Le Conseil des aéroports du Canada (CAC) s’est félicité du déploiement du «contrôle fondé sur le risque» – faisant référence non seulement aux lignes distinctes, qui étaient déjà en place, mais aux différents protocoles de sécurité qui devraient commencer le mois prochain. Le dépistage basé sur les risques est en cours dans les aéroports américains depuis plus d’une décennie, a noté la présidente du CAC, Monette Pasher. 

Elle a invité le gouvernement et l’agence de sécurité aéroportuaire à étendre le programme et à créer «un véritable programme national de voyageurs de confiance afin que davantage de Canadiens puissent profiter» des files d’attente plus rapides. 

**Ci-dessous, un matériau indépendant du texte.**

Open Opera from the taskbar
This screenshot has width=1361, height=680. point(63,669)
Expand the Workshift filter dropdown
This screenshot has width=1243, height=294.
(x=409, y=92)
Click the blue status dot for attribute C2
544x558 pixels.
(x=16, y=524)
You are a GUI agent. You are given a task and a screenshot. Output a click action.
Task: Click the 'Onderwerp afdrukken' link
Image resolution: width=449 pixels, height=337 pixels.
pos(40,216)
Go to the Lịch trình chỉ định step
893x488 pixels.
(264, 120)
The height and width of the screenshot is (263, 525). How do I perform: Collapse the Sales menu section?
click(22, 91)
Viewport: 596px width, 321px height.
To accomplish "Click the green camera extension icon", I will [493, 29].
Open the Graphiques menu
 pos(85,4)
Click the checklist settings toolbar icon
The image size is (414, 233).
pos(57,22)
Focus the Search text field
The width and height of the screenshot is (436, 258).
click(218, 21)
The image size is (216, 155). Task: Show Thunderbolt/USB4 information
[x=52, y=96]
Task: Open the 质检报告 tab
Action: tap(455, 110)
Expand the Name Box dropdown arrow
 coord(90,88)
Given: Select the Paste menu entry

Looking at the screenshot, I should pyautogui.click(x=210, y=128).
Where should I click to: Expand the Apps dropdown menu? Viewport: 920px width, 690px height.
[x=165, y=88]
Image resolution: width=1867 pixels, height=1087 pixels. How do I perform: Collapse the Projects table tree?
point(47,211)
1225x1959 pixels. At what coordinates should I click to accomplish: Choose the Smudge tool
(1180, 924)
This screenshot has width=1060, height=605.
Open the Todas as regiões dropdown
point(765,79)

Actuellement, la plupart devraient faire une demande en plusieurs étapes pour devenir membre de Nexus. Les entrevues avec les agents frontaliers canadiens et américains nécessitent souvent une visite à un centre d’inscription américain, et ceux qui souhaitent éviter un voyage transfrontalier peuvent organiser une rencontre conjointe avec les autorités dans l’un des huit aéroports de six provinces. 

L’inscription à Nexus a augmenté le mois dernier après un arrêt de près d’un an. Le processus est resté suspendu au Canada même après que les centres ont ouvert leurs portes aux États-Unis, en partie en raison d’un différend au sujet du droit des agents américains de porter des armes en sol canadien, entre autres protections juridiques. 

L’impasse a conduit à un arriéré massif de candidatures pour le programme. Mais l’Agence de la sécurité des frontières du Canada en traite maintenant 10 000 par semaine, a affirmé le ministre Alghabra. 

Le nombre de demandes a bondi de 21 % en trois mois pour atteindre 342 000 en juillet dernier, mais il était retombé à environ 212 000 à la mi-mars. 

Les aéroports où les voyageurs de confiance pourront profiter du nouveau programme sont les aéroports internationaux de Toronto, Montréal, Vancouver, Calgary, Winnipeg et Edmonton. La sécurité dans plusieurs autres aéroports offrira aux passagers sélectionnés un service de première ligne et des avantages supplémentaires aux points de contrôle transfrontaliers, a ajouté M. Alghabra.